Work required | Take every line from the records below that includes the word "agent".

────────────────────────────────────────

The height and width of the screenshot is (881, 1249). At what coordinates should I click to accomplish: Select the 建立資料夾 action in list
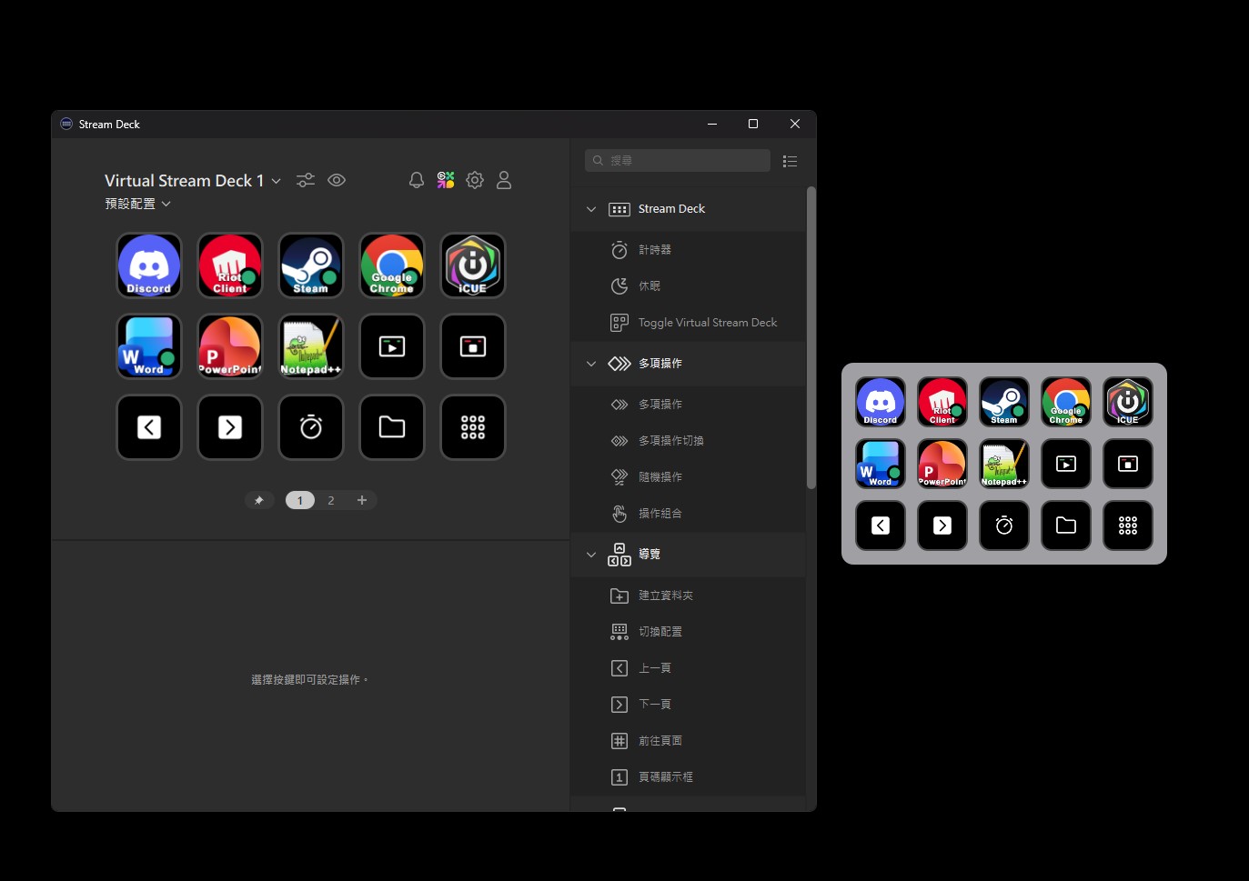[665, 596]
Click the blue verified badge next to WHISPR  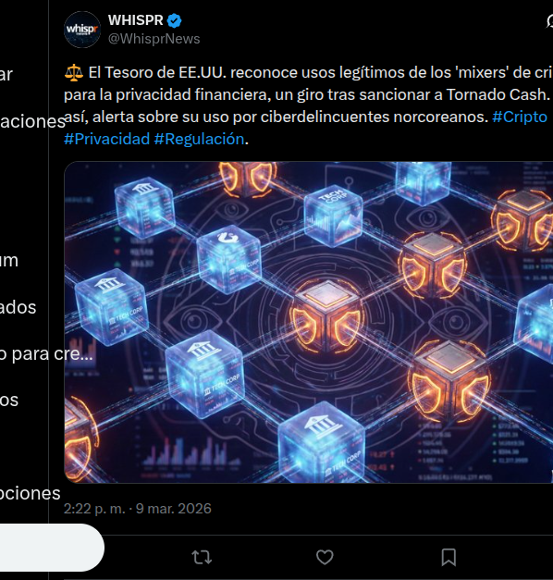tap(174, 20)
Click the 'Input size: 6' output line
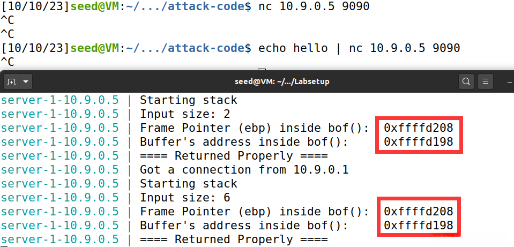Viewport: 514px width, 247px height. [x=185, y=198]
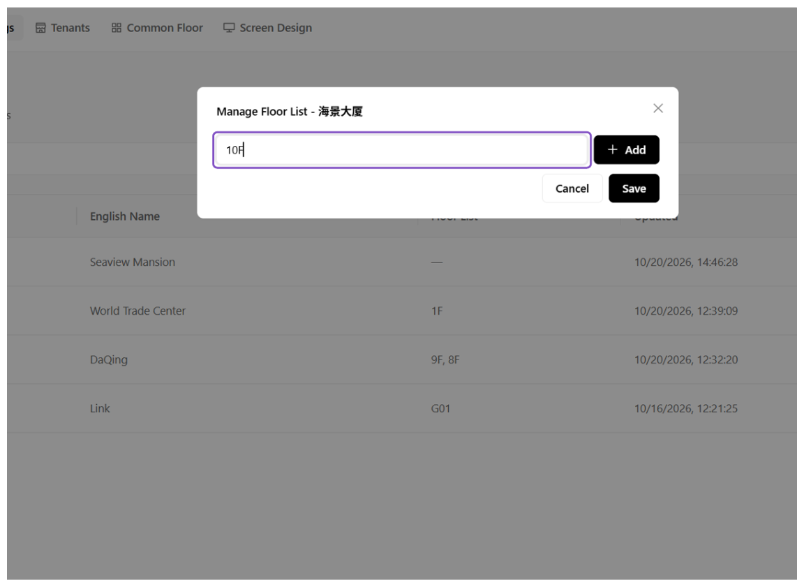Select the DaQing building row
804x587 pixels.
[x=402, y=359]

────────────────────────────────────────

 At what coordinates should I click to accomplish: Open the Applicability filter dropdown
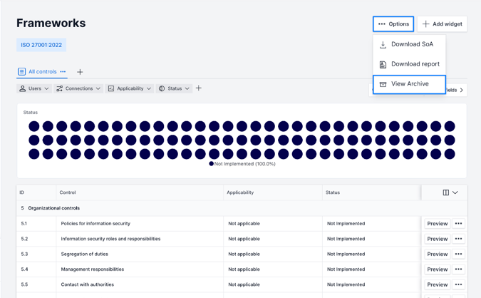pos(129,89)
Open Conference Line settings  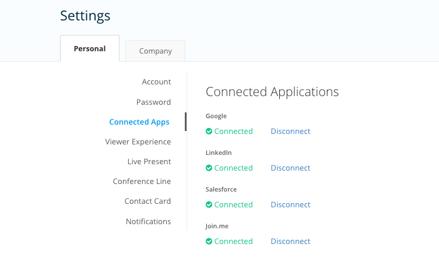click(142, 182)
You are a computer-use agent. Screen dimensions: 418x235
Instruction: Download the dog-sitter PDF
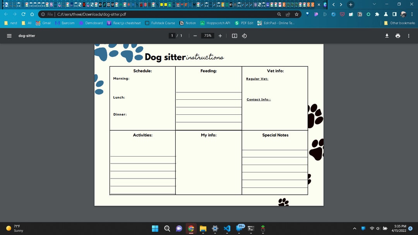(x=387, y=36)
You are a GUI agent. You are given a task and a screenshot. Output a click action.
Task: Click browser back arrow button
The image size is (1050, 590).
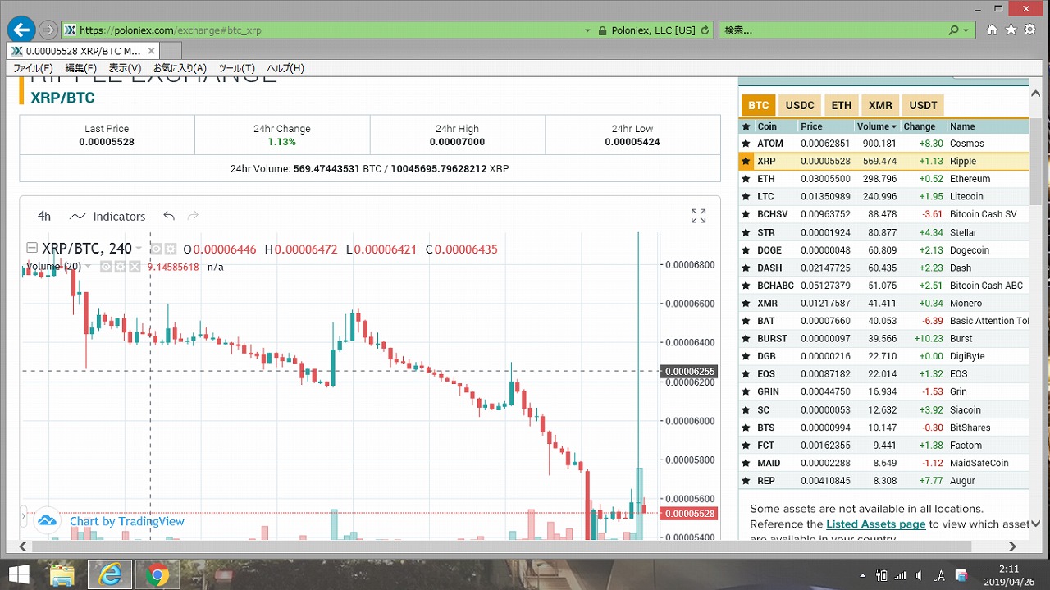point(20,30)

────────────────────────────────────────

Response |
You are a computer-use agent. Screen dimensions: 418x235
You are a GUI agent. You are given a task and a screenshot. Output a click action.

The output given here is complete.